Quando estimulado eletricamente, esse caminho desencadeia risos instantâneos no paciente. Porém, diferentemente dos experimentos anteriores, esse riso também foi acompanhado por sentimentos positivos e animadores. Pesquisas preliminares sugerem que essa técnica poderia ser usada para acalmar pacientes durante uma cirurgia cerebral acordada, com os autores do novo estudo, liderados pela neurocientista Kelly Bijanki, da Escola de Medicina da Universidade Emory, dizendo que os resultados também poderiam levar a novos tratamentos inovadores para depressão, ansiedade e dor crônica.

Bijanki, com a ajuda do neurocirurgião Jon T. Willie, também da Universidade Emory, estimulou eletricamente o giro do cíngulo de três pacientes com epilepsia que estavam sendo submetidos a monitoração diagnóstica preliminar antes da cirurgia cerebral. Todos os pacientes exibiram respostas semelhantes, incluindo risos, sorrisos, humor elevado e alívio da dor — basicamente, euforia leve. A técnica foi posteriormente utilizada em um desses pacientes durante a cirurgia cerebral real, obtendo resultados positivos.

Vídeo mostrando a reação do paciente durante a fase de diagnóstico do procedimento. Não se preocupe, as imagens não são fortes — e é difícil não sorrir junto com ela. Crédito: Journal of Clinical Investigation

Realizar cirurgia cerebral em pacientes que estão acordados não é o ideal, mas é algo muito necessário em algumas situações. Certas áreas do cérebro têm funções específicas que não podem ser determinadas apenas olhando para elas. Ao tratar epilepsia ou tumores cerebrais, os cirurgiões às vezes precisam remover partes do cérebro, mas não é fácil distinguir tecido anormal de tecido importante e funcional.

Para mapear as partes importantes, os pacientes devem estar acordados e cooperar para que os médicos possam distinguir entre as partes que podem ser removidas daquelas que não podem. Nesse caso, os cirurgiões precisavam remover o tecido que estava sobreposto à função da linguagem. Ao manter o paciente acordado e responsivo, os cirurgiões foram capazes de evitar as partes importantes da linguagem de seu cérebro enquanto removiam as partes responsáveis por suas convulsões.
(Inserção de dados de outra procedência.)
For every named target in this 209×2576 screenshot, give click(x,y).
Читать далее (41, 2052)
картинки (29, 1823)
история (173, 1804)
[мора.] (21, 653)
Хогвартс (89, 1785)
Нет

Durante a cirurgia, os pacientes não sentem nenhuma dor em seus cérebros, embora a pele e os tecidos ao redor possam ser sensíveis. Dito isso, estar acordado durante essa forma de cirurgia é compreensivelmente um fator de estresse. A maioria dos pacientes está pelo menos um pouco ansiosa sobre estar acordada; eles temem sentir dor ou a sensação de estar fora de controle, explicou Willie.

Alguns pacientes também começam a entrar em pânico e, se não puderem ser acalmados, correm o risco de lesões graves, pois seus crânios estão abertos, e o cérebro, exposto. Quando isso acontece, os cirurgiões às vezes têm que abortar o procedimento, impedindo-os de remover a área problemática no cérebro. Como um neurocirurgião experiente, Willie viu isso por si só.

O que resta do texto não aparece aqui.